_Text section_

Executive Intelligence Review


Die Welt Article Panics, ‘Italy Is Putting the Future of the EU Stability Pact at Stake’

Sept. 17, 2018 (EIRNS)—Friedrich Heinemann, head of the “Corporate Taxation and Public Finance” department at the Center for European Economic Research (ZEW) in Mannheim, Germany, as well as adjunct professor of economics at the University of Heidelberg, wrote a panicked article in Die Welt on Sept. 16, warning that Italy is going to destroy the EU Stability Pact unless the European Commission moves quickly to prevent it.

Heinemann wrote his PhD dissertation on the EU financial rules after the 1992 Maastricht Treaty which established the conditions for country membership in the single currency euro area. He remains among the “who’s who” of pro-EU think tanks and institution members.

_Material provided_
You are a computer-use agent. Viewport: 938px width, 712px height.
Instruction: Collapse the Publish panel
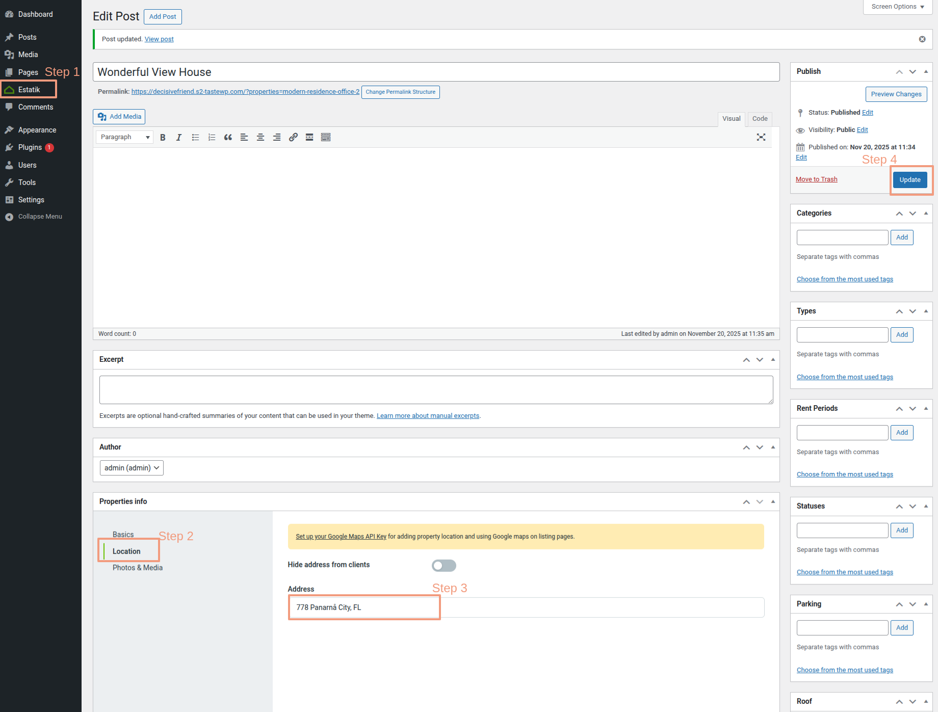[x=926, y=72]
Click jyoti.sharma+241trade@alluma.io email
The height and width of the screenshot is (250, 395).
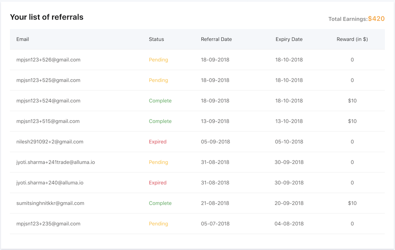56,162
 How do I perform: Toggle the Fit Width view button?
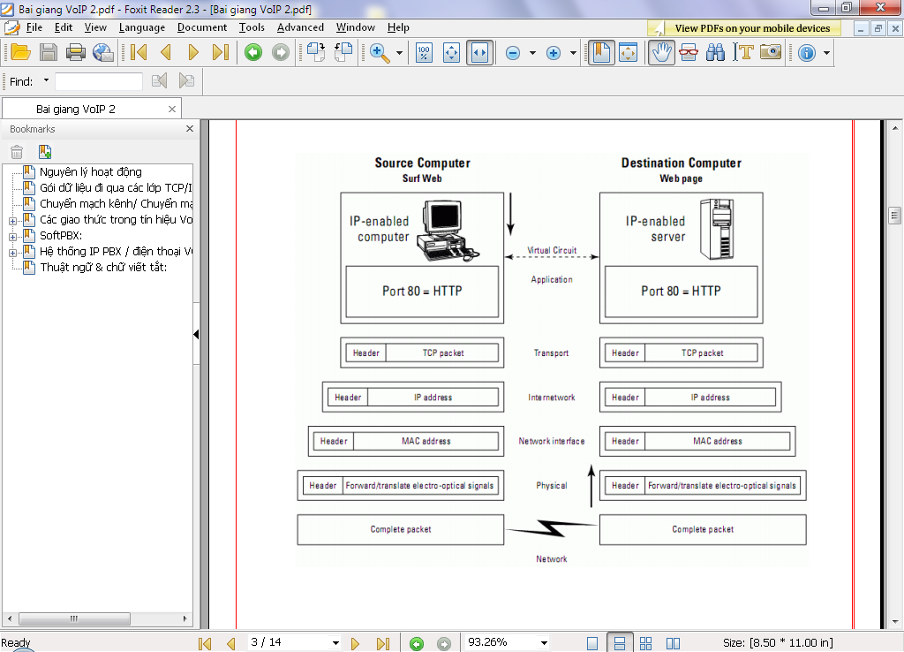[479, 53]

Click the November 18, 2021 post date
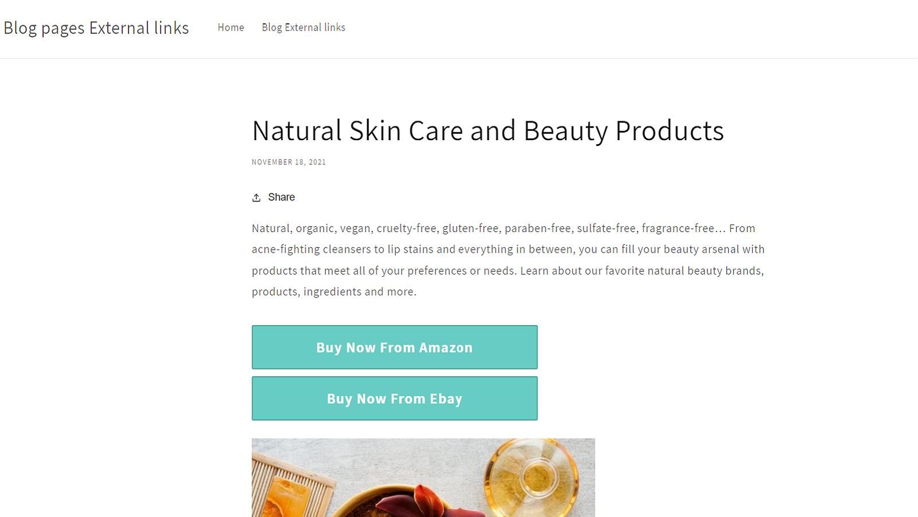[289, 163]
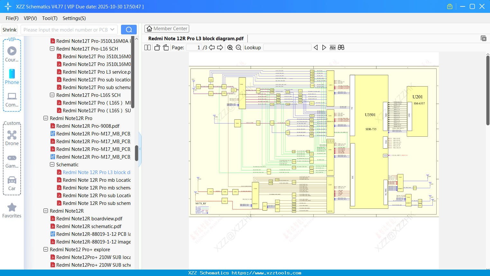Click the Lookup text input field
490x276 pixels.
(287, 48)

_Task details_
Reproduce the article on Italy and EU budget rules from "Executive Intelligence Review" to "and institution members.", replacing "Stability Pact" with "Growth Pact".

_Response to this exercise_
Executive Intelligence Review


Die Welt Article Panics, ‘Italy Is Putting the Future of the EU Growth Pact at Stake’

Sept. 17, 2018 (EIRNS)—Friedrich Heinemann, head of the “Corporate Taxation and Public Finance” department at the Center for European Economic Research (ZEW) in Mannheim, Germany, as well as adjunct professor of economics at the University of Heidelberg, wrote a panicked article in Die Welt on Sept. 16, warning that Italy is going to destroy the EU Growth Pact unless the European Commission moves quickly to prevent it.

Heinemann wrote his PhD dissertation on the EU financial rules after the 1992 Maastricht Treaty which established the conditions for country membership in the single currency euro area. He remains among the “who’s who” of pro-EU think tanks and institution members.